In this post, we will discuss the common pain point in developing an end-to-end (E2E) test suite: the flakiness. Flaky tests are tests that fail even though they should pass. Because of the complexity of an E2E, it’s unlikely to have them as stable as unit tests—there will always be some flakiness, but our job is to make sure this quality does not make tests useless.
E2E instability creates issues on many levels. On the one hand, it diminishes benefits that the tests could bring to the project; and at the same time, it increases the cost of maintaining the suite. Let’s look at some different ways this instability can occur.
First and foremost, it’s simply annoying for team members to constantly deal with random E2E failures.

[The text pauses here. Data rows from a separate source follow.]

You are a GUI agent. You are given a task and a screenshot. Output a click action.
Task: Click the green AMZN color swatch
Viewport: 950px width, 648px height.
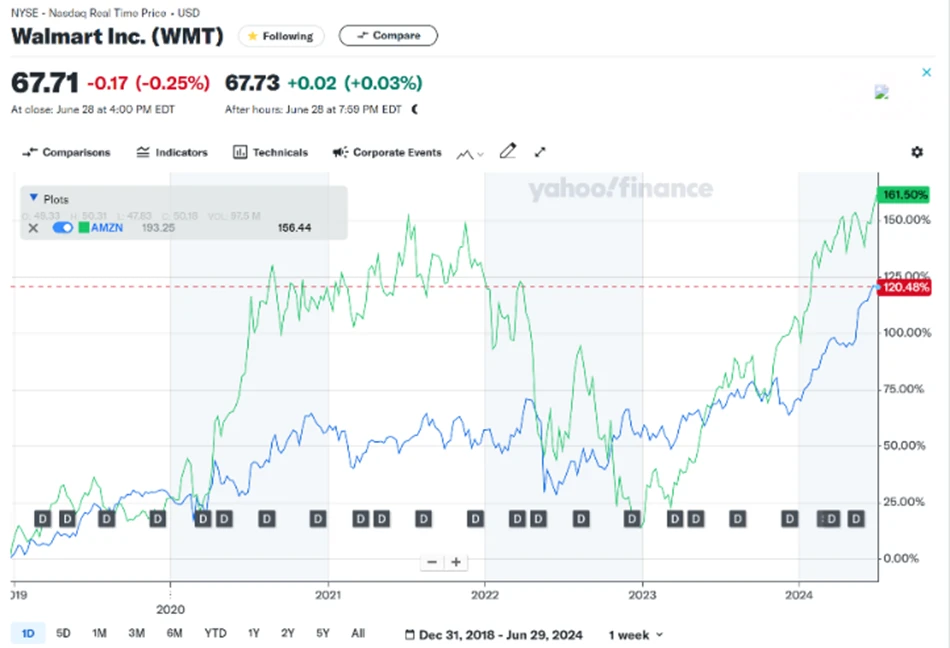[84, 228]
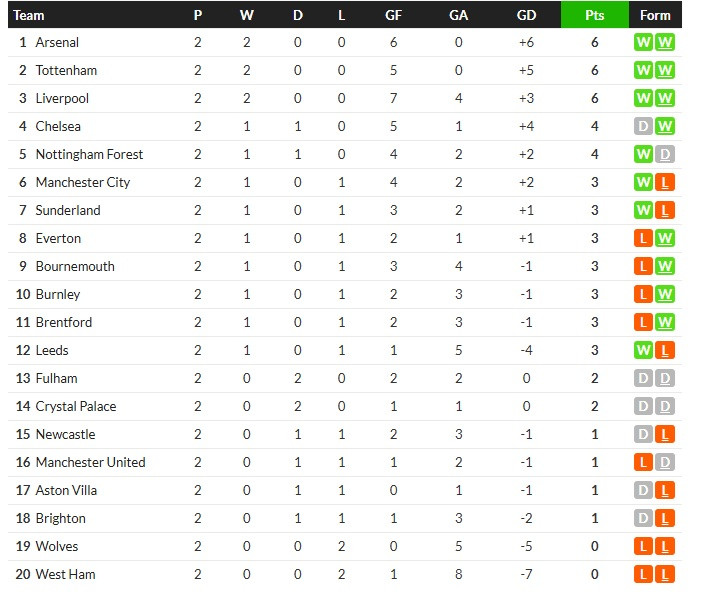Click the Form column header

(655, 15)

Depending on your continuous integration (CI) setup, random failures can require manually restarting tests; block the steps that follow in the integration pipeline; and/or in all cases make everything slower. Too much of this annoyance will make it even more difficult to convince your developer colleagues to write and maintain E2Es.
Besides the annoyance, random noise in E2Es can make it difficult to catch issues that appear in a nondeterministic manner. Let’s say some feature in your app fails once every 20 attempts: in theory, E2Eis the perfect tool to catch this kind of issue. But the automated tests will not help if you and your team have a habit of rerunning tests until they pass. You need a little random noise to notice a subtle signal that appears randomly.
It’s difficult to trust test results if you have a habit of rerunning tests every time they flag an error. Flaky tests make everybody question their results, and they train the team to treat the failing E2E CI job as a nuisance. This is the opposite of what you need to get the benefits of adding automated tests to your project.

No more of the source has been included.